In the above embodiment, the discharge pressure of the pump 16 is controlled in two stages, high and low.
It may be controlled in a multi-step or stepless manner, and in that case, it is preferable that the pressure booster circuit is also controlled in a multi-step or stepless manner.

Although the present invention has been described in detail with respect to specific embodiments above, the present invention is not limited to such embodiments, and various other embodiments may be made within the scope of the present invention. It will be obvious to those skilled in the art that this is possible.

[0043]

As is clear from the above description, according to the present invention, a selectively activated pressure increaser is provided upstream of the power assist device, and when the pump discharge pressure is set low, the pressure increaser increases the pressure when the pump discharge pressure is set low. When the pressure device is activated and the discharge pressure of the pump is set high, the pressure increase device is not activated. Therefore, for example, when the vehicle is stationary or running at very low speeds when the active suspension does not need to be operated as much, energy loss in the active suspension can be reduced by lowering the pump discharge pressure. Since the working fluid with sufficient pressure increased by the pressure device is supplied, the power assist device can be operated satisfactorily even if the discharge pressure of the pump is low.
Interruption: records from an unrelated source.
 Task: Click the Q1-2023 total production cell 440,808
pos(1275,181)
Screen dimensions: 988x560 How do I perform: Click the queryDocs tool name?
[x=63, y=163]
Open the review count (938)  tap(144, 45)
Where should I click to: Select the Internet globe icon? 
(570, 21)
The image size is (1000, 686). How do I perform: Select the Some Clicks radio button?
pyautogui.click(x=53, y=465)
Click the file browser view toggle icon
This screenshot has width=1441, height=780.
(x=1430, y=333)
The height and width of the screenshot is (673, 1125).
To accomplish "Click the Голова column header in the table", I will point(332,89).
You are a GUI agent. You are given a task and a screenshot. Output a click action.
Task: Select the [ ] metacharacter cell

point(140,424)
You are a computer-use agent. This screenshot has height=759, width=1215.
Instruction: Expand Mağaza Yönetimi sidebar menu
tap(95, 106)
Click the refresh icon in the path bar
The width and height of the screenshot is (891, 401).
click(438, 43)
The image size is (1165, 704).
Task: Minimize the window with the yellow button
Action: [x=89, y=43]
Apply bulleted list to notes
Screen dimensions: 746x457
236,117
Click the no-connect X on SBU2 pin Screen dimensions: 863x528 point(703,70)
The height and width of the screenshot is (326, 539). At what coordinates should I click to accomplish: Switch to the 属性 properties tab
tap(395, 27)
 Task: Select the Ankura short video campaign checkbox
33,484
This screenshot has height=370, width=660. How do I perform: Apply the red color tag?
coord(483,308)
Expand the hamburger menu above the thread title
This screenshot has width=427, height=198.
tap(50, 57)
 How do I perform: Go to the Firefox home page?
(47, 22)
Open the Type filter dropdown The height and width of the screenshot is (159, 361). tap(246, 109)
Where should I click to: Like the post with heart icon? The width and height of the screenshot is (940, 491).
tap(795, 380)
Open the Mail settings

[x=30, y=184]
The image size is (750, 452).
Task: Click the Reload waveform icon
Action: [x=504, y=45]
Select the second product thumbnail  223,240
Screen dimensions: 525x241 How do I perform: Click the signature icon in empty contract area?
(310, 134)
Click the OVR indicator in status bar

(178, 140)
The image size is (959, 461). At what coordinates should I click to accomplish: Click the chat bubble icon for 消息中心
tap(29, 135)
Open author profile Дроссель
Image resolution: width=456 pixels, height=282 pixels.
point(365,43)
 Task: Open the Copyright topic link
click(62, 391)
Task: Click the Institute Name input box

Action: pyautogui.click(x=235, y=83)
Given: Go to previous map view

[Brief explanation of the drawing]

FIG. 1 is a schematic configuration diagram showing one embodiment of a working fluid supply device for a vehicle according to the present invention.

FIG. 2 is a schematic configuration diagram showing an example of the variable discharge pressure pump shown in FIG. 1;

FIG. 3 is a block diagram showing an electronic control device that controls the variable discharge pressure pump, pressure booster, and bypass valve shown in FIG. 1;

FIG. 4 is a flowchart showing a control flow achieved by the electronic control device shown in FIG. 3; 10... Reservoir 16... Variable discharge pressure pump 18... First working fluid supply passage 22... Active suspension 24... Second working fluid supply passage 28... Power steering device 30... Pressure booster 32... Pressure booster circuit 36... Bypass valve

Claims (1)

[Claims] a variable discharge pressure pump; a first working fluid supply passage that communicates with the pump and the active suspension; a second working fluid supply passage that communicates with the pump and the power assist device; a pressure increasing device provided in the middle of the fluid supply passage and selectively increasing the pressure of the working fluid flowing in the second working fluid supply passage; and a control device controlling the discharge pressure of the pump and the operation of the pressure increasing device. and the control device is configured to operate the pressure increase device when the discharge pressure of the pump is set low, and not to operate the pressure increase device when the discharge pressure of the pump is set high. Features of a working fluid supply device for vehicles.